— Begin —

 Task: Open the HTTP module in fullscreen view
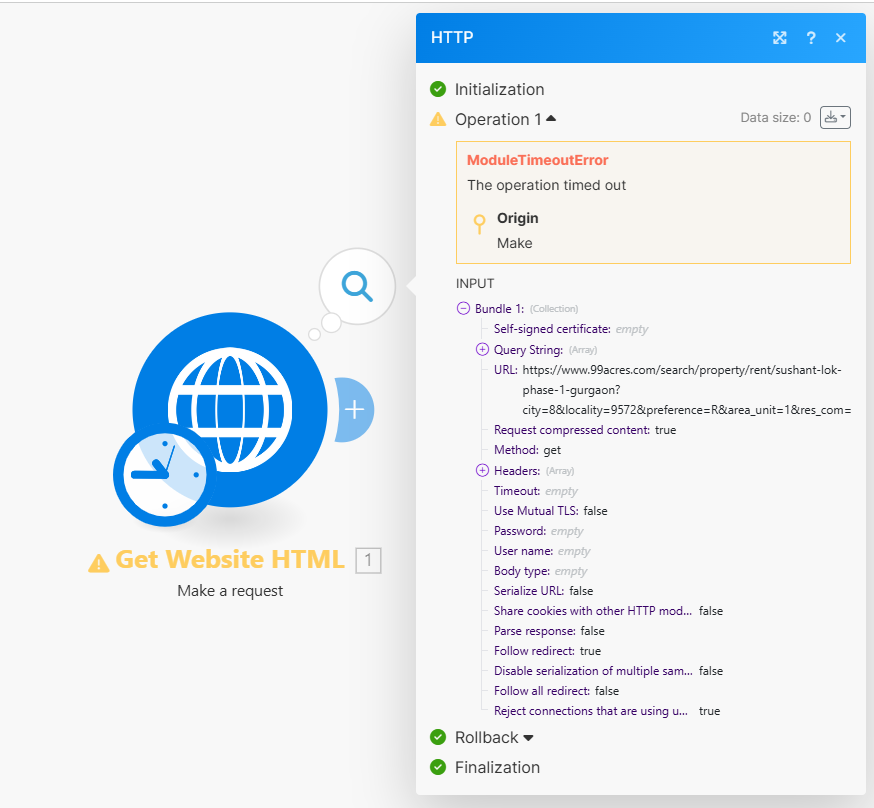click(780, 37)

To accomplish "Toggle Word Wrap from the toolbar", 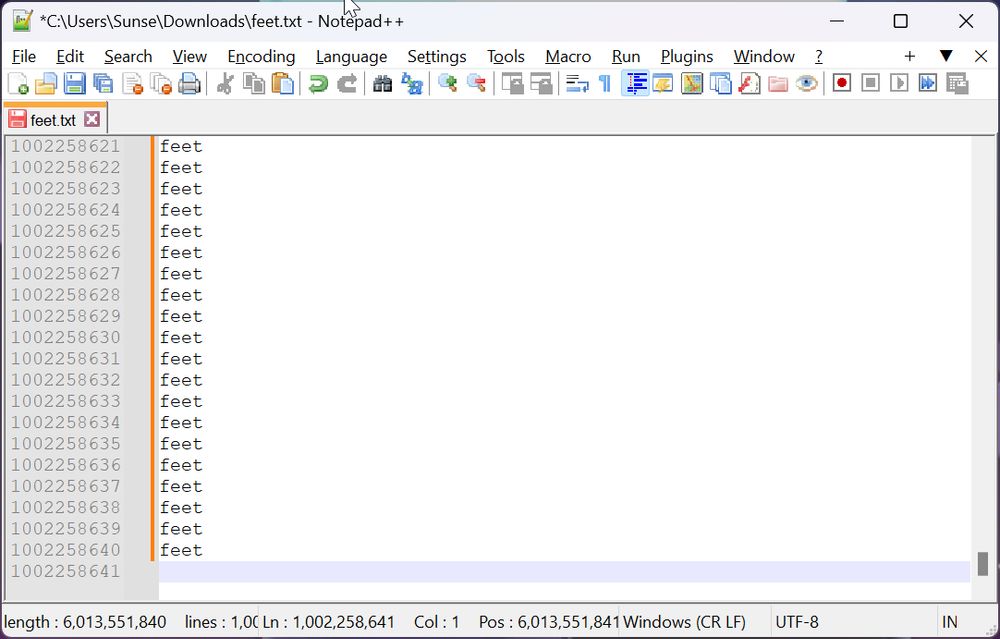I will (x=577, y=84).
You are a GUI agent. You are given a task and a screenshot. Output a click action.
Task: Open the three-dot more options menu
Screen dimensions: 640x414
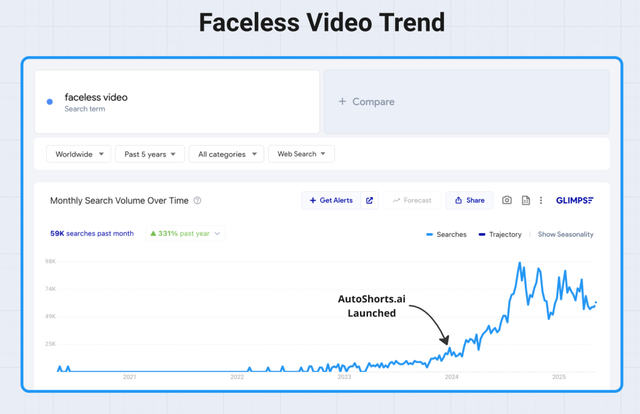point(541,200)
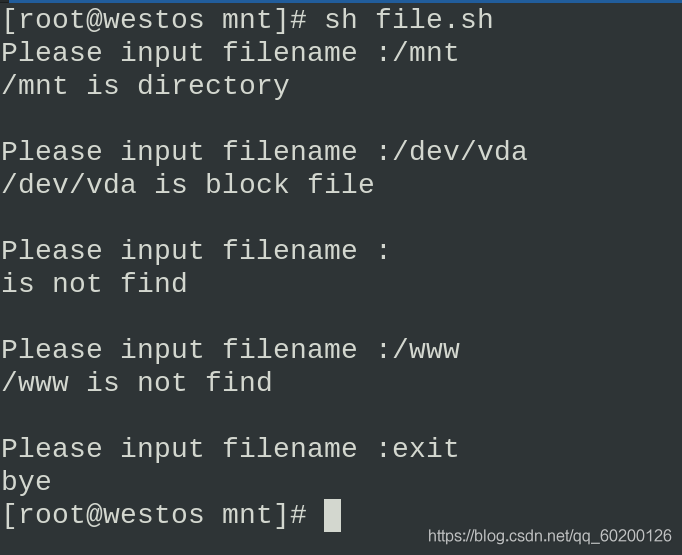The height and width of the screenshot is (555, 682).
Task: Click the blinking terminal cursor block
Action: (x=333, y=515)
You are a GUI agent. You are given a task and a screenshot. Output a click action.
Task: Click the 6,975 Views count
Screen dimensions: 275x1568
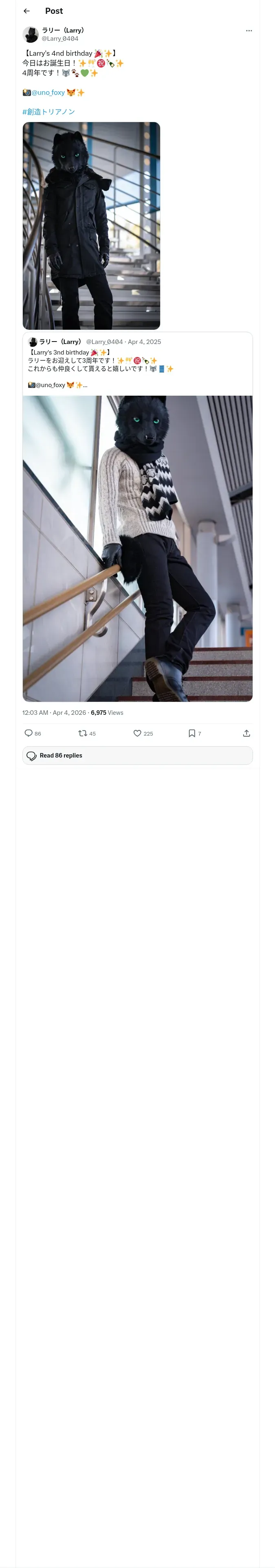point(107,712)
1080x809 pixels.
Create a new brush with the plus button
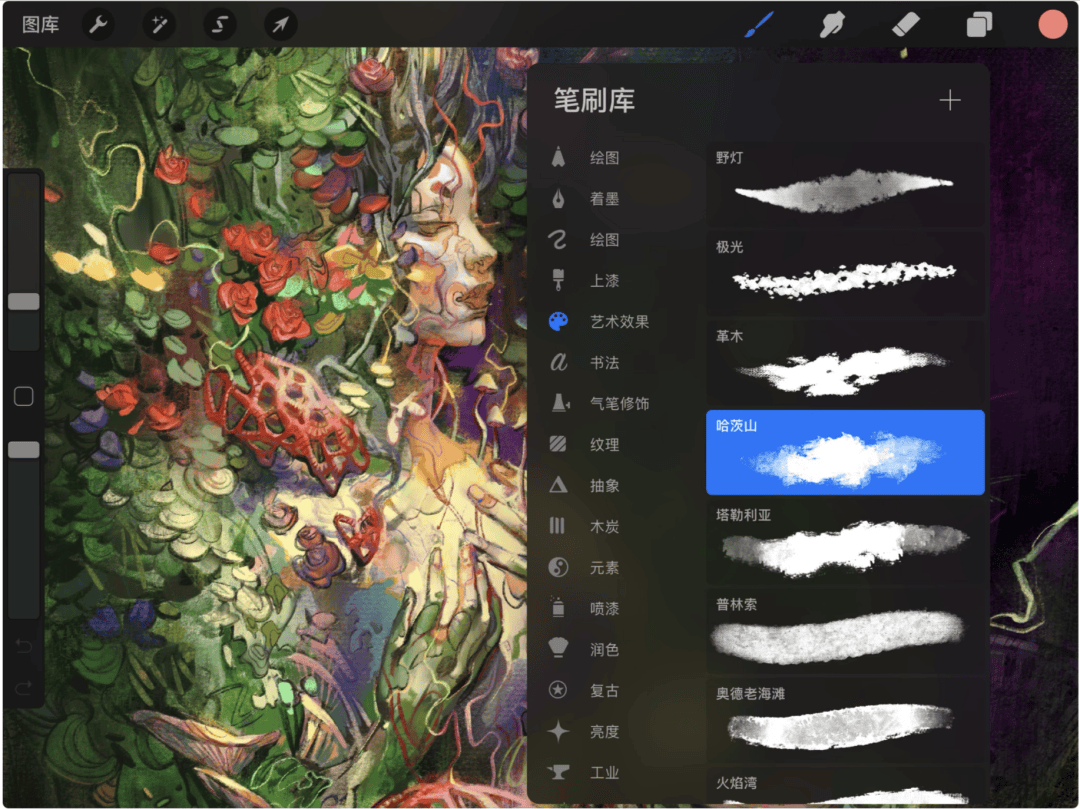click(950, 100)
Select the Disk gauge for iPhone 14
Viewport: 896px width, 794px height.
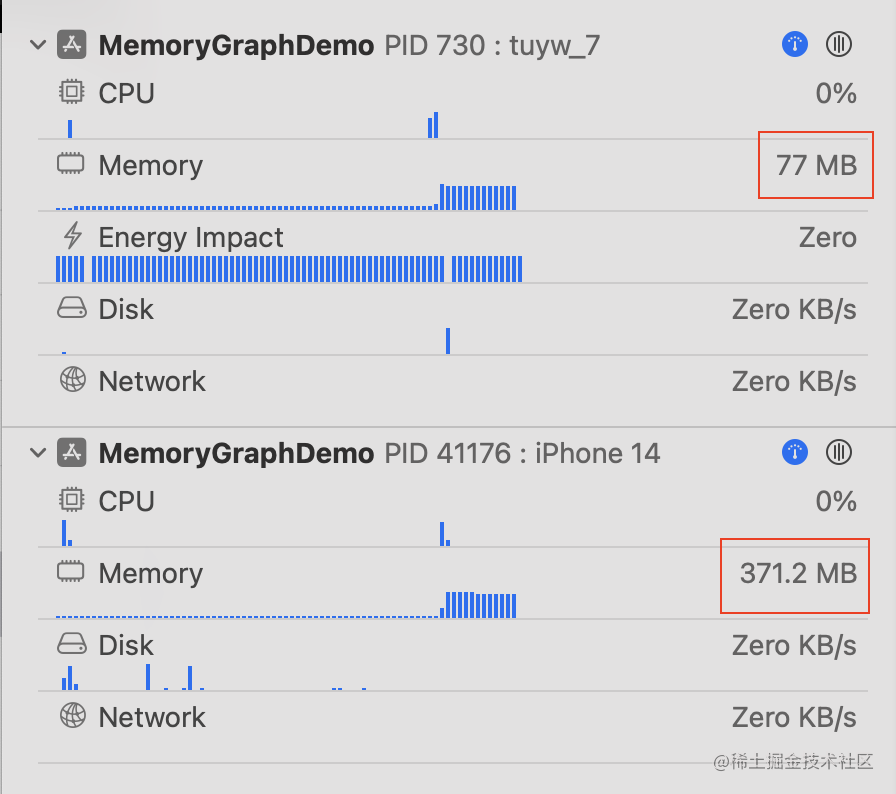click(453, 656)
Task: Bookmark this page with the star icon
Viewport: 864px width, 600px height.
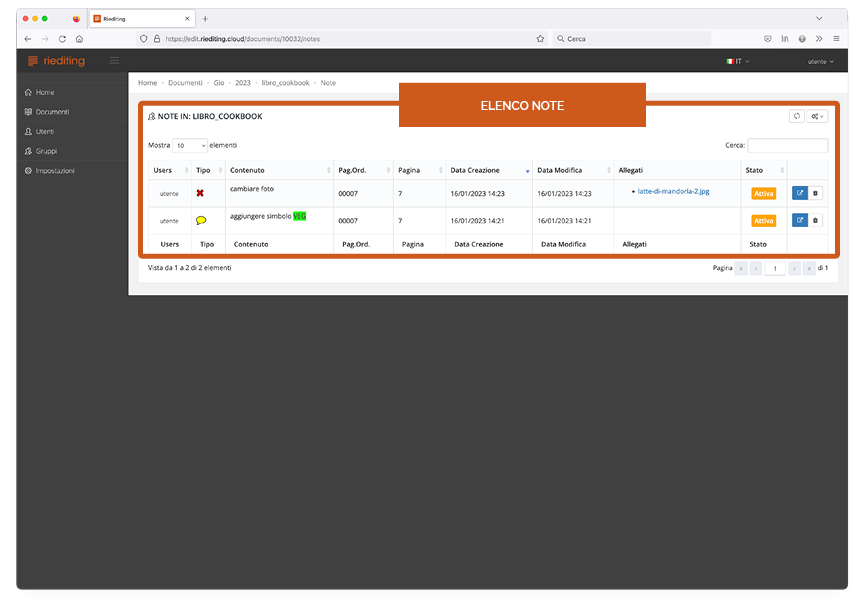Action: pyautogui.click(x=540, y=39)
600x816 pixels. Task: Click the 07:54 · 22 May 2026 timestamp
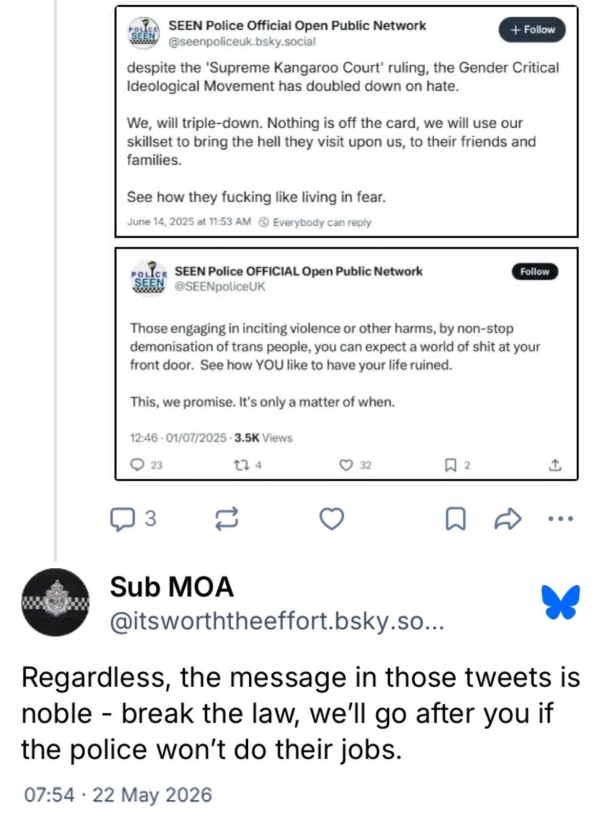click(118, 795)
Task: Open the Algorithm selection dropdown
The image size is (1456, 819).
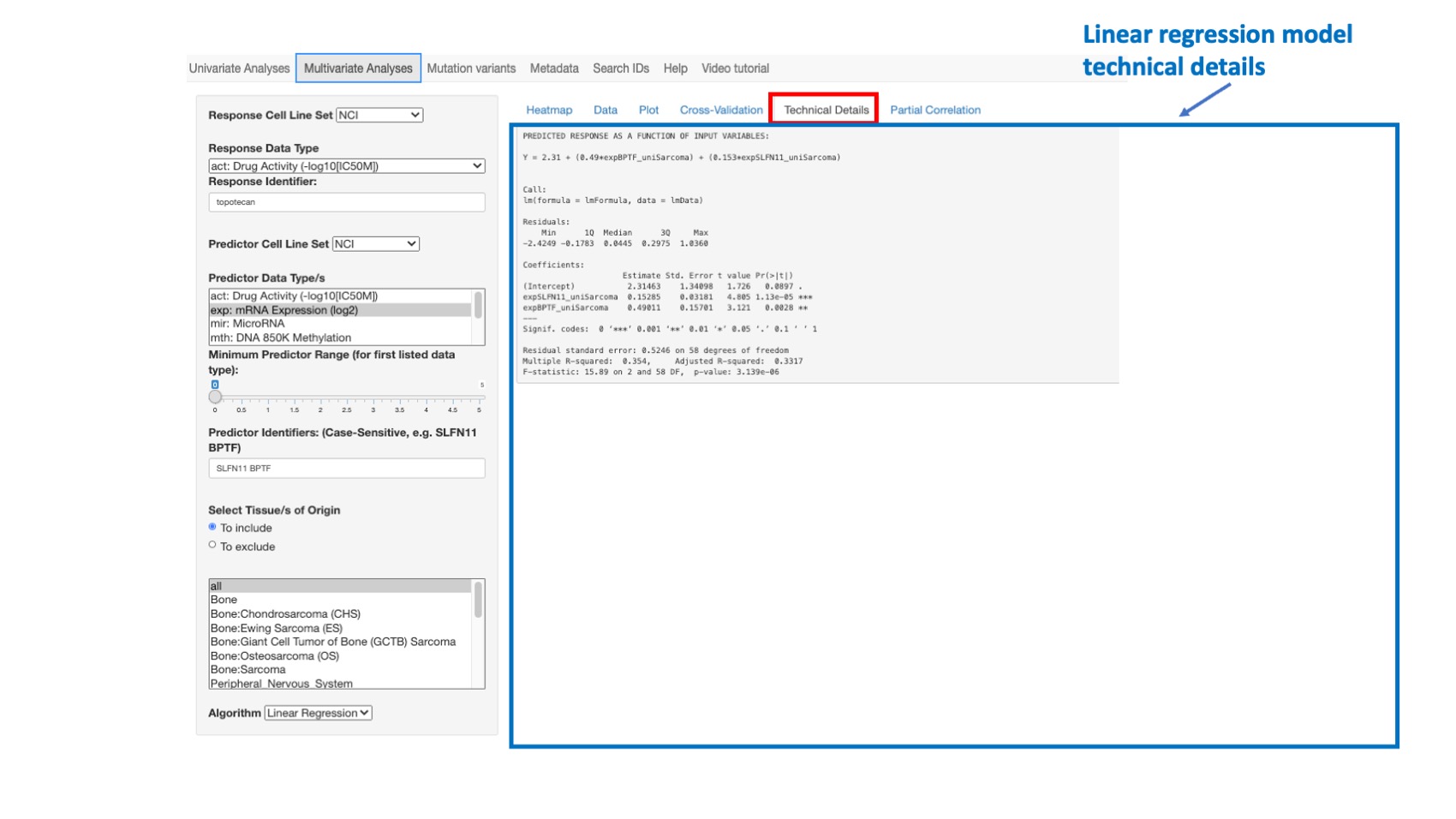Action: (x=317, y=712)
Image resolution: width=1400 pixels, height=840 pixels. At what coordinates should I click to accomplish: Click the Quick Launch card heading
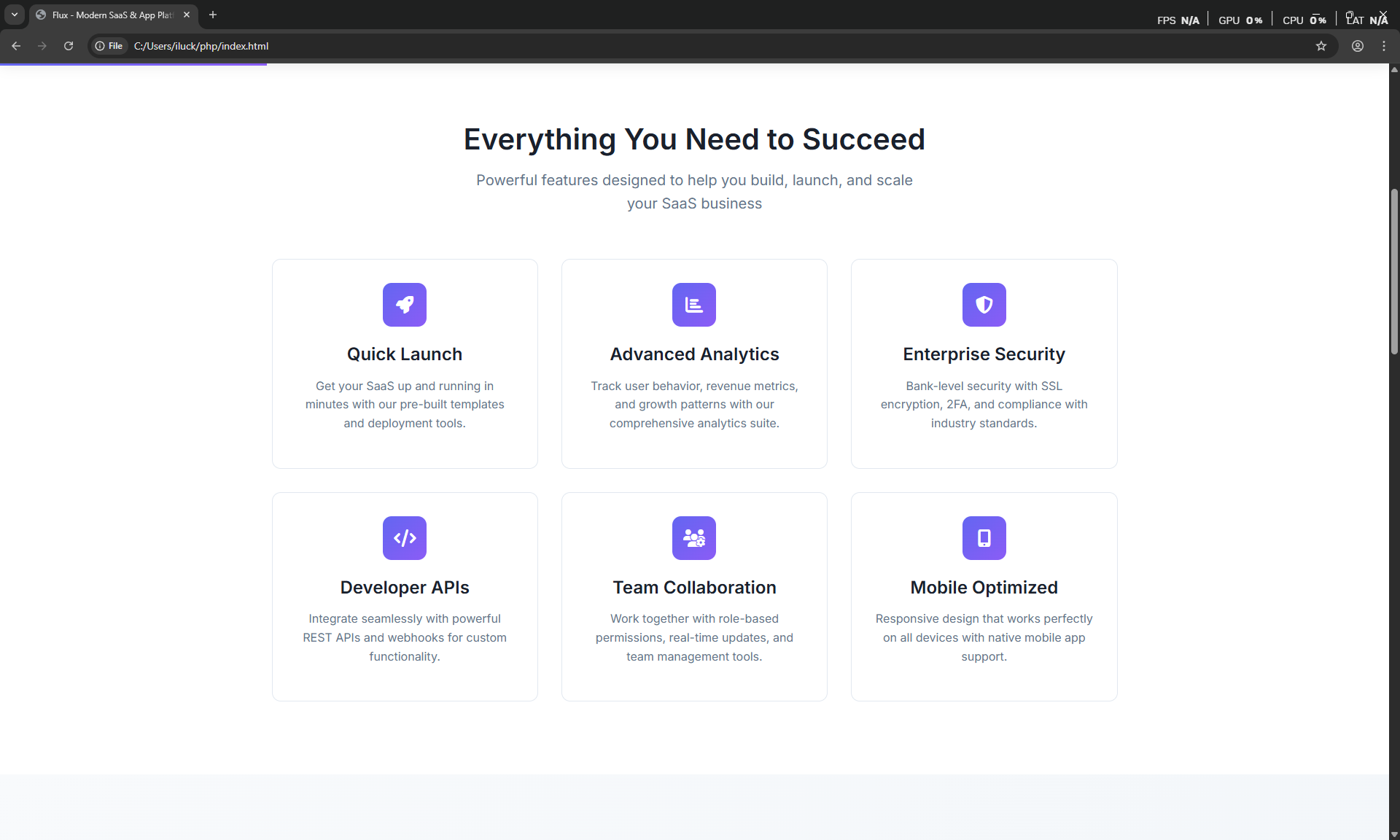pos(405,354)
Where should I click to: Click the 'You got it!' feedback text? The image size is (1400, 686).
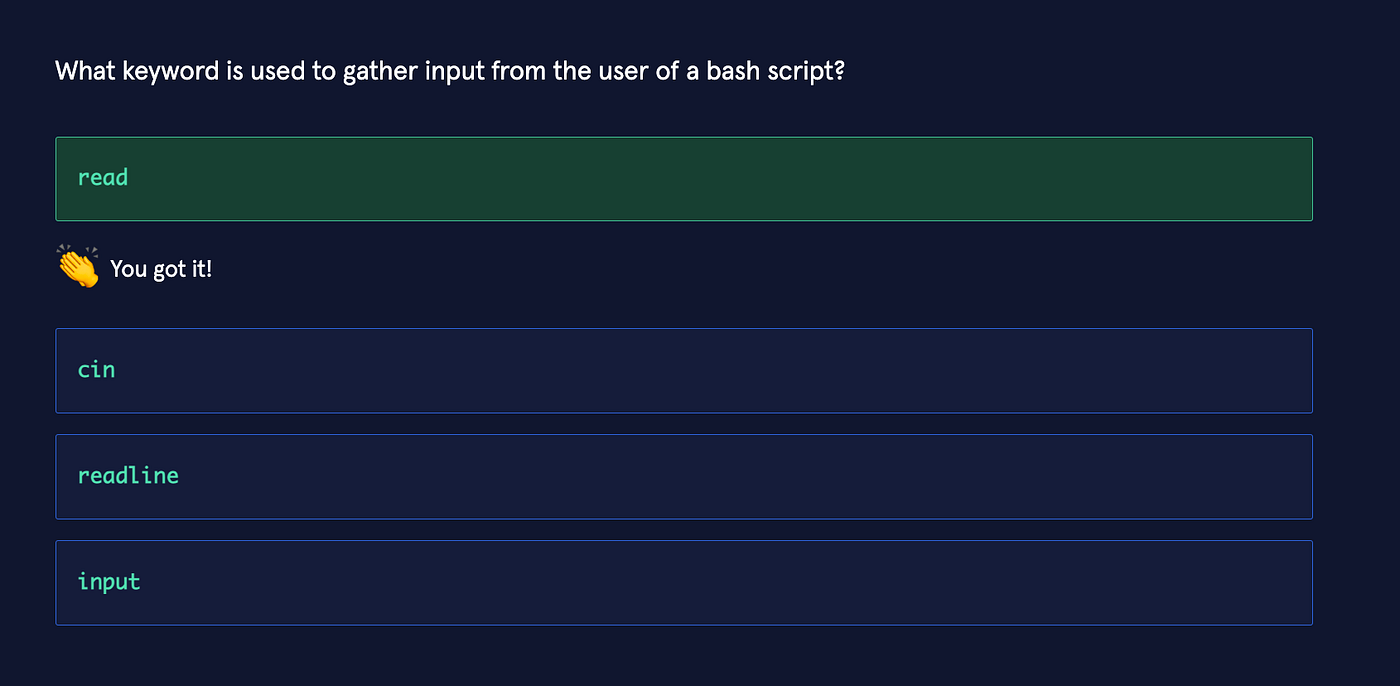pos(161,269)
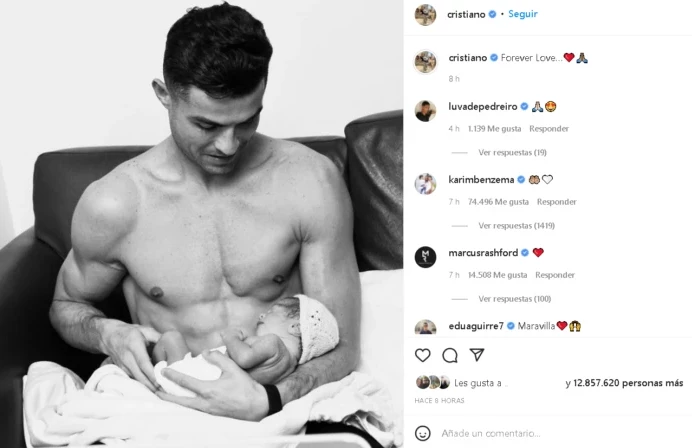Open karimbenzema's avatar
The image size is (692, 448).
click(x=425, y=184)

— End —

• _WHAT IS ASKED_: Swap "timestamp" for "date stamp" in the lines starting with the line with "Task: Bookmark this page with the star icon" and going on through the line with "click(118, 795)", and give those lines again with nothing else changed. Leave the pictures out of your answer.

• _OUTPUT OF THE EXERCISE_:
Task: Bookmark this page with the star icon
Viewport: 864px width, 600px height.
Action: pyautogui.click(x=540, y=39)
600x816 pixels. Task: Click the 07:54 · 22 May 2026 date stamp
click(118, 795)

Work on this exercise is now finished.